Dating from 1991, “Untitled” (March 5th) #2 is the first of Felix Gonzalez-Torres’s works to incorporate light bulbs, a form that would go on to be one of the artist’s most powerful and personal motifs. Successfully combining both formal and conceptual rigor, this simple, yet incredibly moving work contains many of the major themes that can be found throughout his career. Challenging the established narratives of Marcel Duchamp’s “Readymades” and Dan Flavin’s Lights, Gonzalez-Torres's work adds an emotional dimension to the cool aesthetics of Minimalism and Conceptual Art. Timely, yet also timeless, another example from this edition is in the permanent collections of the Tate, the Museum of Contemporary Art, Los Angeles, and the Art Institute of Chicago.

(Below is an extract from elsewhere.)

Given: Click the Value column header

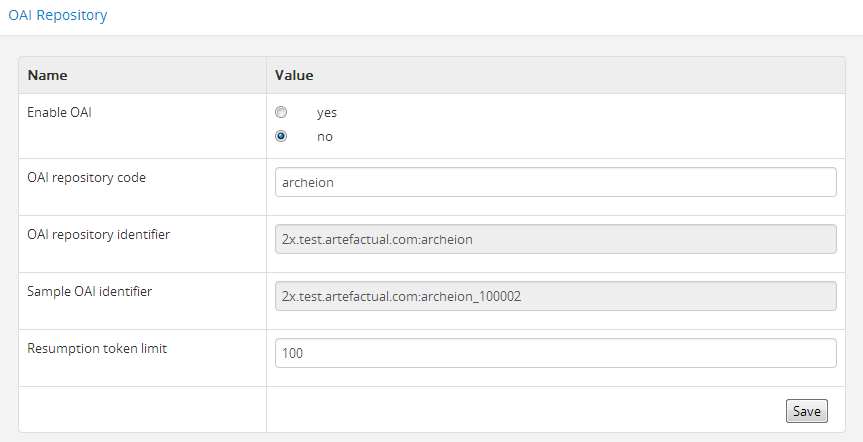Looking at the screenshot, I should [295, 75].
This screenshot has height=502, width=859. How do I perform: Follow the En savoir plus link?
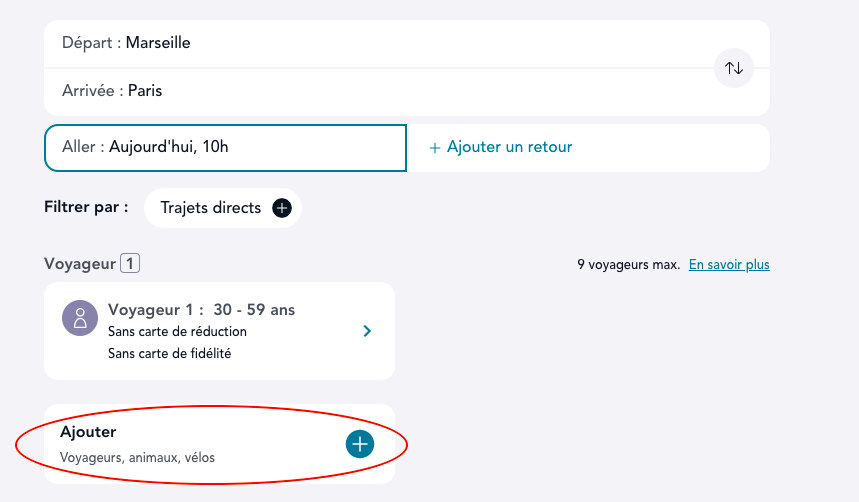[x=729, y=265]
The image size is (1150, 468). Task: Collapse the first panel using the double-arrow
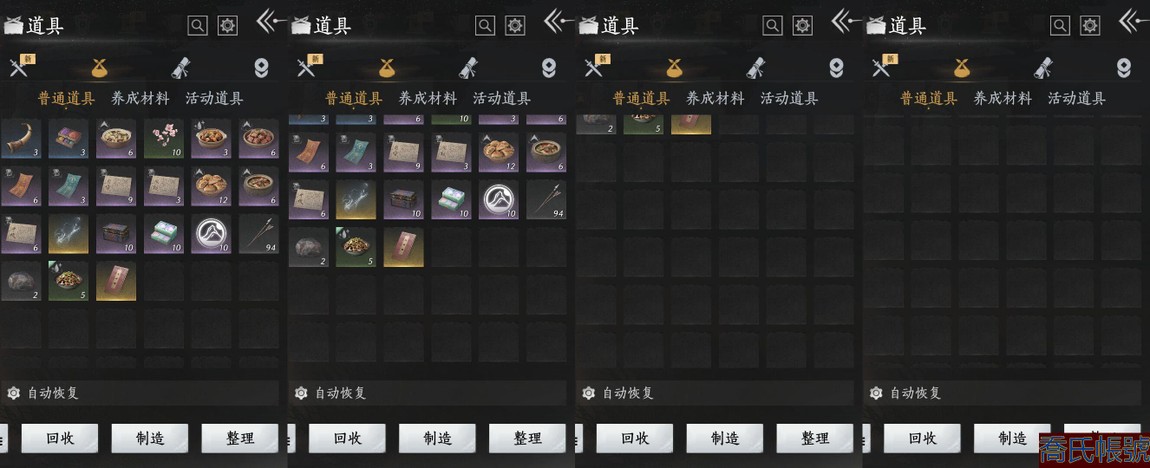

Over the course of his career, Gonzalez-Torres created a total of twenty-five light works, with the present work belonging to the first incarnation. In the present work, the simplicity and elegance of the softly-glowing bulbs is enhanced by the duality of them hanging together in an oasis of space. Despite the visual starkness of this simple string of two bare lightbulbs suspended from intertwined electrical cables, they emit a warm, enveloping glow.

The period during which Gonzalez-Torres conceived and executed the present work was a particularly emotional time for the artist. Ross Laycock, his partner died of AIDS, followed by the death of his elderly father soon thereafter (March 5th was Laycock’s birthday). “The world I know is gone,” the artist wrote of that difficult period as he dealt with the deaths of those close to him, plus other friends and loved ones. It was also a difficult time politically, as in addition to the growing AIDS crisis, the lingering protests surrounding the launch of Operation Desert Storm (launched in August 1990), and the beating of the Black motorist Rodney King by members of the Los Angeles Police Department (on March 3rd1991) cast a dark cloud over the country. That Gonzalez-Torres should employ light as one of the main mediums of this work speaks to his hope in the determination of the human spirit.

Minimalism and Conceptual art while forging an intimate bond between the work of art and its viewer. He merges the formal austerity of Minimalism with metaphorical associations derived from his own personal narrative and socio-political circumstances of his time, while purposefully creating formal structures in the work that would allow them to remain perpetually open to new meanings. This ultimately allows him to re-write the parameters of art making and art viewing. In work that energizes and activates the hushed rigor of Minimalist sculpture while invoking the viewer’s own experience, Gonzalez-Torres has been described as Post-Minimal. “It depends on the day of the week. I choose from many different positions. I think I woke up on Monday in a political mood and on Tuesday in a very nostalgic mood and Wednesday in a realist mood. I don't think I'll limit myself to one choice. I'm shameless when it comes to that, I just take any position that will help me best express the way I think or feel about a particular issue. Formal strategies are there for your use" (F. Gonzalez- Torres, quoted in 3. Rollins, Tim, Susan Cahan, and Jan Avgikos. Felix Gonzalez-Torres. New York: Art Resources Transfer, Inc., 1993. P. 5 – 31).

“When I first made those two light bulbs I was in a total state of fear about losing my dialogue with Ross, of being just one.” Felix Gonzalez-Torres (N. Spector, “Travel as Metaphor,” Felix Gonzalez-Torres, exh. cat. Solomon R. Guggenheim Museum, New York, 1995, p. 183)

Transforming the everyday into profound meditations on love and loss and renewal, Gonzalez- Torres’s works—including his iconic light strings, candy spills and paper stacks—offer uncompromising beauty and simplicity. Whether executed as simple strings of lightbulbs or glimmering floor sculptures, his forms echo the practice of Minimalist sculpture imbued with an underlying current of poetic intimacy and political content. And yet, a quiet revolutionary, Gonzalez-Torres’s pieces remain open-ended, inviting viewers to participate in their realization and the construction of meaning. Establishing an interaction and interdependency between himself, the work and the viewer, the art of Gonzalez-Torres conveys intense poignancy through sheer simplicity—never forcing itself on the viewer, only inviting contemplation.